WEATHERFORD — Since April 1, the Palo Pinto County Municipal Water District No. 1, the City of Mineral Wells, surrounding water supply corporations and other wholesale customers of the city have been under a Stage III Drought Contingency Plan, in addition to other requirements.
The water conservation measures to be implemented are:
• Initiate mandatory conservation measures, where possible.
• All “non-essential water use” shall be prohibited between the hours of 10 a.m. and 6 p.m. “Non-essential water use” is defined as washing windows, siding, eaves and roofs of buildings; washing driveways, streets, curbs and gutters; non-commercial vehicle washing; unattended irrigation or sprinkler lawn watering of landscaping, shrubs and grass; draining and filling swimming pools; and flushing water system. Hand-watering of landscaping, shrubs and grass shall be permissible on any day subject to the “time-of-day” restrictions established herein.
Irrigation and watering
All “non-essential water use” to include unattended irrigation or sprinkler lawn watering shall only be permitted once a week. The schedule for days in which “non-essential water use” is permitted is as follows by property location:
• Addresses/customers west of U.S. Highway 281 (southwest and northwest sections) may use water for outdoor uses on Saturday.
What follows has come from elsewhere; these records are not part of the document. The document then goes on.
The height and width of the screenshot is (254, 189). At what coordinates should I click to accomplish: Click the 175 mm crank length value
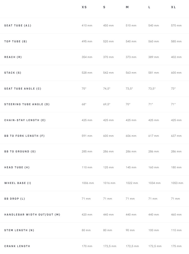tap(176, 246)
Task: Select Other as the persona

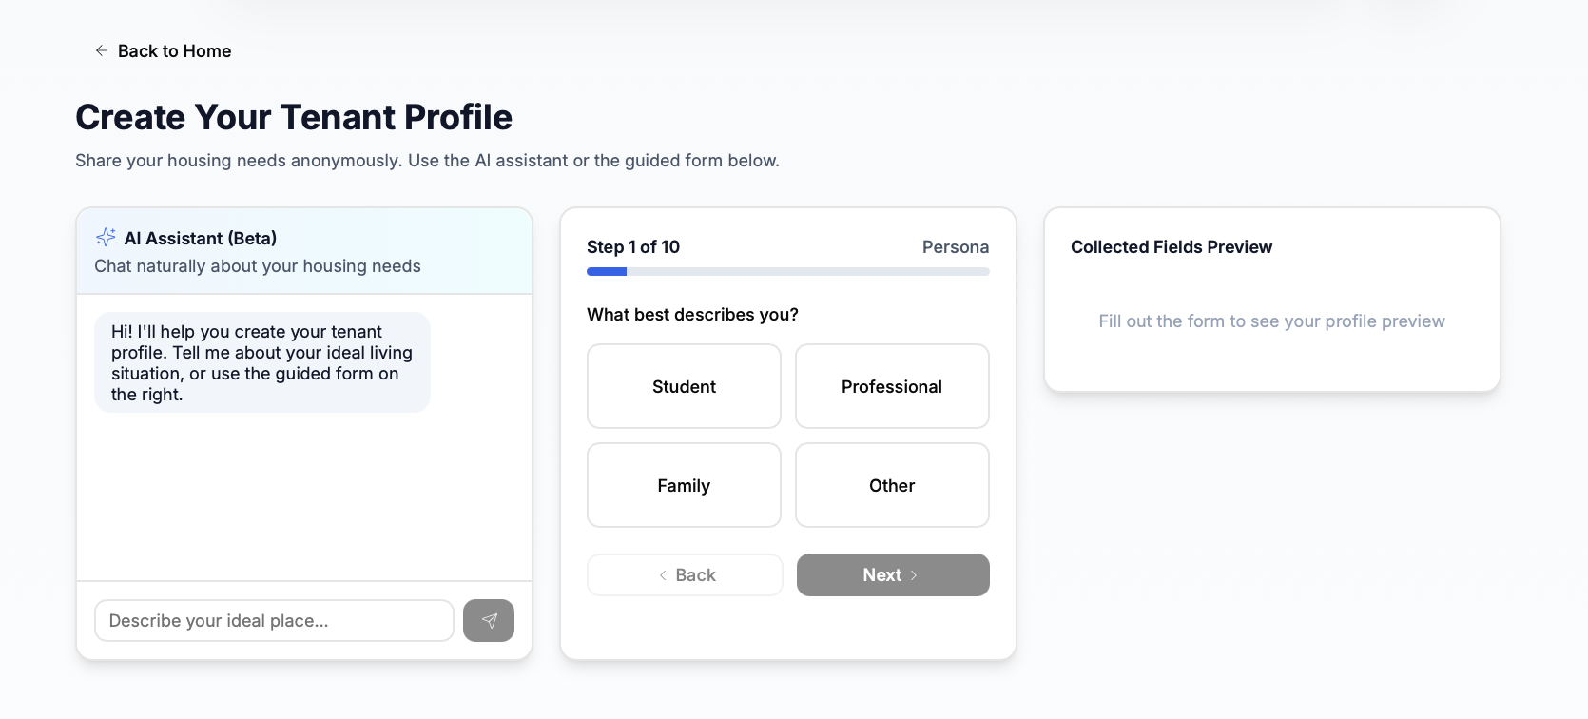Action: pyautogui.click(x=892, y=485)
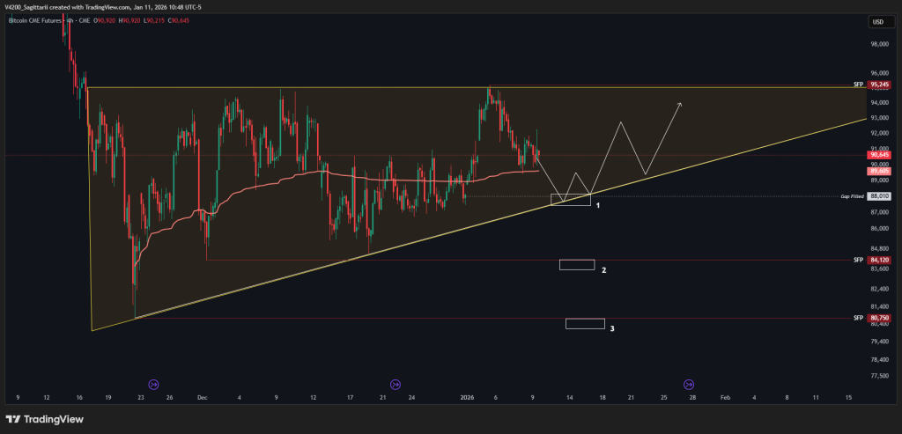This screenshot has width=902, height=434.
Task: Click the 80,750 SFP price label
Action: (x=878, y=317)
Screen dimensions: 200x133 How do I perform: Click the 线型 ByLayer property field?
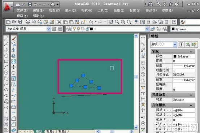click(184, 66)

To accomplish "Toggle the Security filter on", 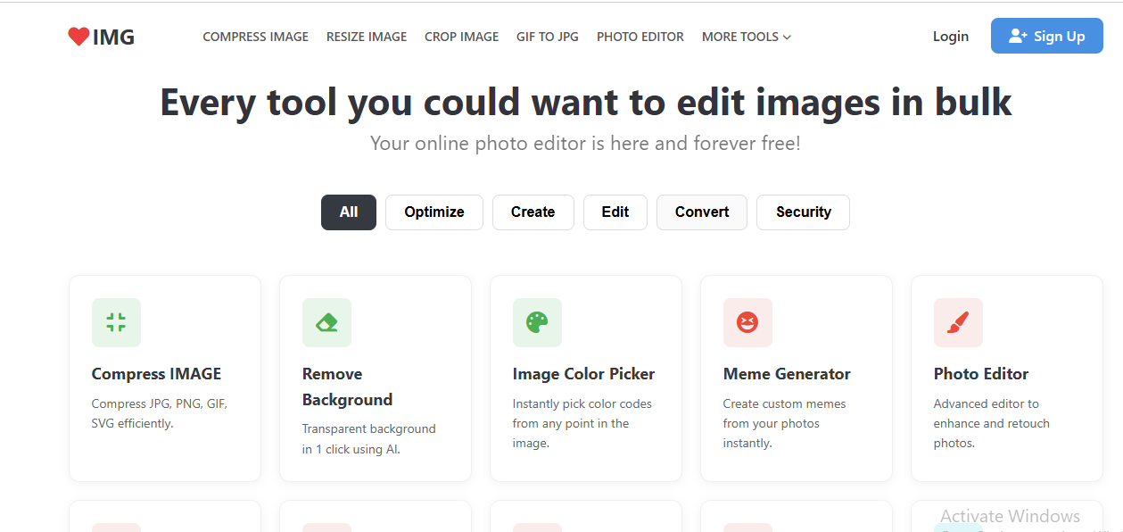I will tap(803, 212).
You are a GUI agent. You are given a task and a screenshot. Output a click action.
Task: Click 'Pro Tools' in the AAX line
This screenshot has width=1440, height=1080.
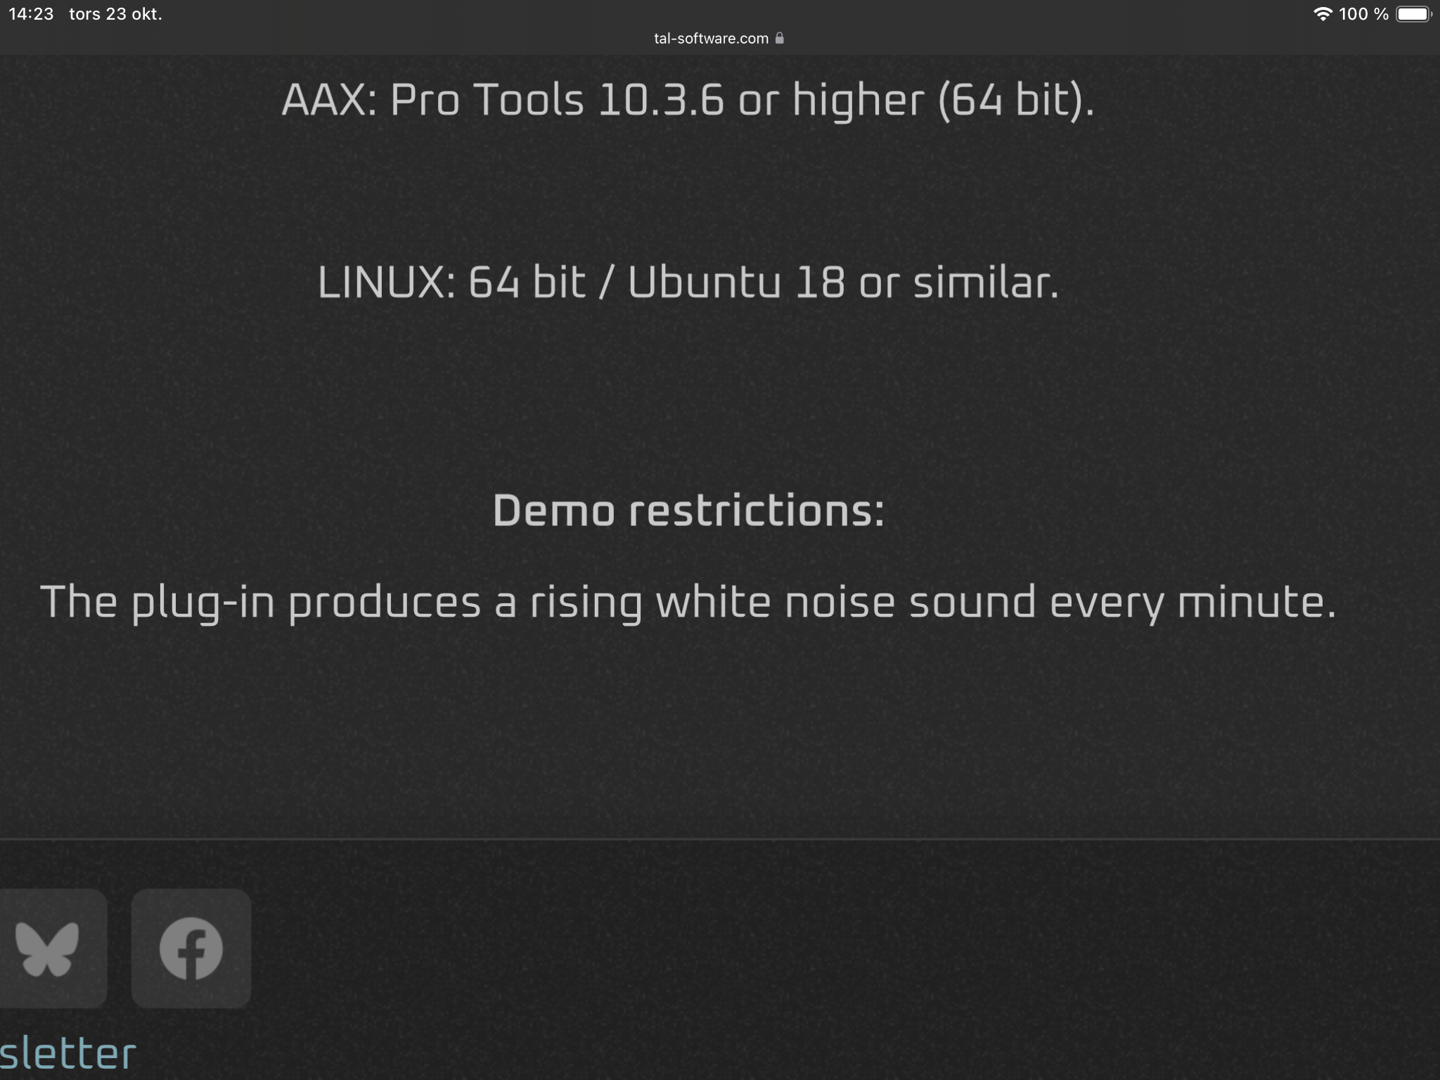click(487, 100)
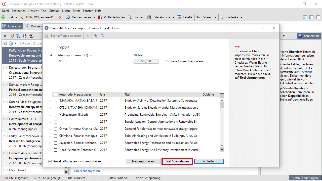
Task: Tick the checkbox for Heinzelmann, Elsbeth
Action: tap(56, 115)
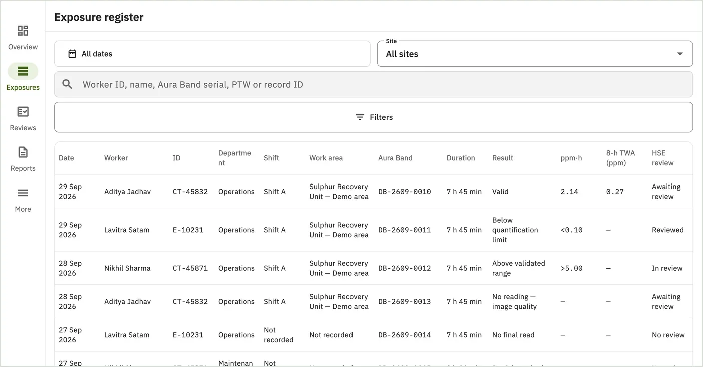This screenshot has width=703, height=367.
Task: Open the All dates picker
Action: pyautogui.click(x=212, y=54)
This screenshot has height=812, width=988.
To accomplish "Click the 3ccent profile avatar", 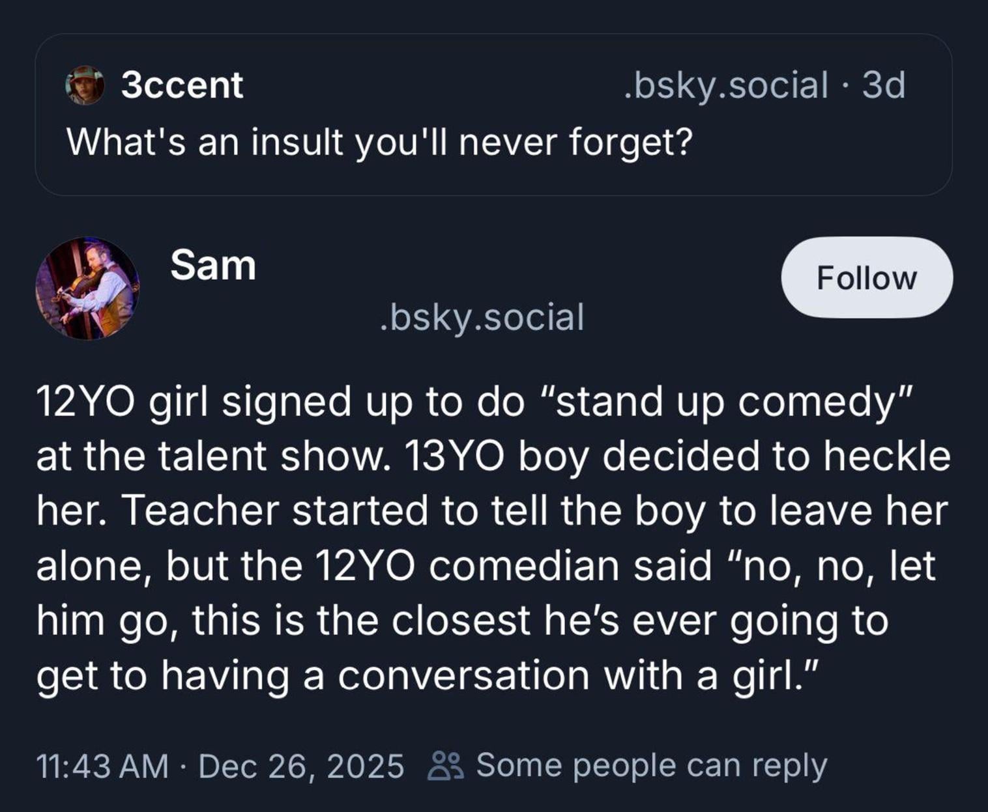I will tap(85, 85).
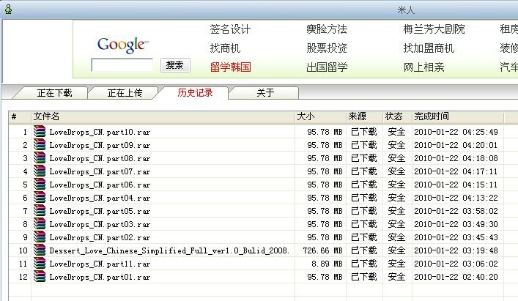Open the 关于 tab
The height and width of the screenshot is (301, 518).
coord(264,93)
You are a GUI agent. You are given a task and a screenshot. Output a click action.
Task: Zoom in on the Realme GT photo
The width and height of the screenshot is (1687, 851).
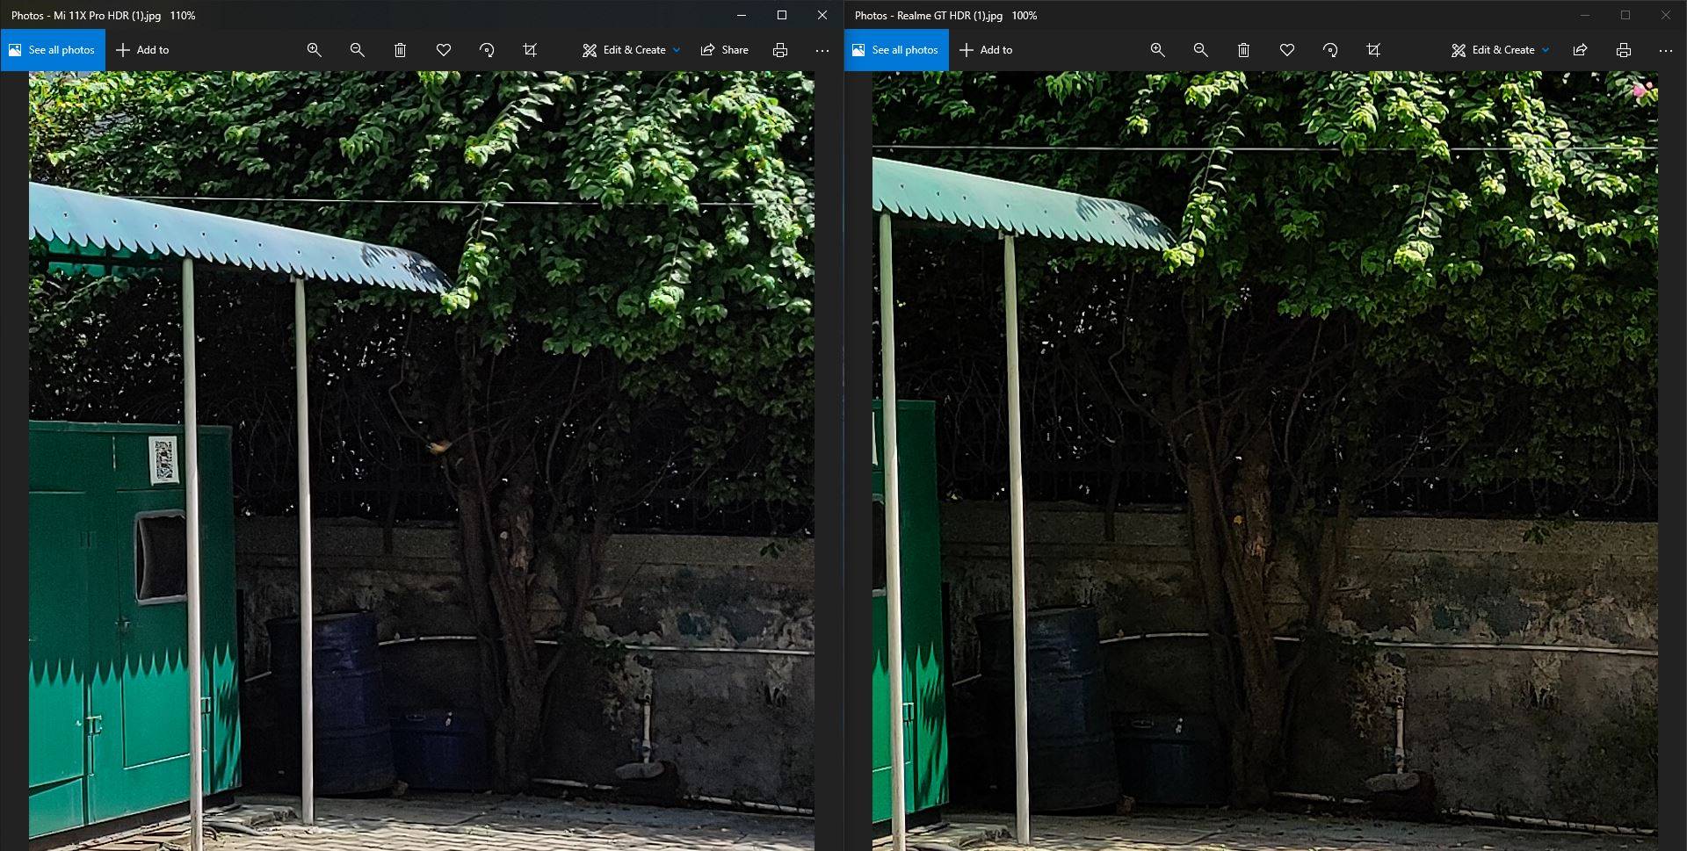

• Addresses/customers east of U.S. Highway 281 (southeast and notheast sections) may use water for outdoor uses on Sunday.
• Businesses requiring water as a basic function of the business, such as nurseries, commercial car washes, laundromats, high-pressure water cleaning services, bulk water sales, etc., will obtain written permission from the city manager or his/her designee(s) for intended water use.
Outside Residential Water Use Enforcement Policy
The following policy governs enforcement of outdoor residential water-use restrictions:
• First violation: verbal/written warning.
• Second violation: Fine up to $500 per occurrence.
• Third violation: discontinuation of water service.
The city has begun blending water from the Brazos River with water from Lake Palo Pinto. This is being done to extend the life of the lake. The blending will use a mixture of approximately 20 percent to 30 percent Brazos River water. Brazos River water contains a higher chloride (salt) content than the water treated from Lake Palo Pinto. As a result, this could cause the water to have a slightly different taste.
Officials say the water provided to customers in this manner will meet all state and federal drinking water standards; however, customers may wish to consider individual tastes and health needs when using this water for drinking or cooking purposes.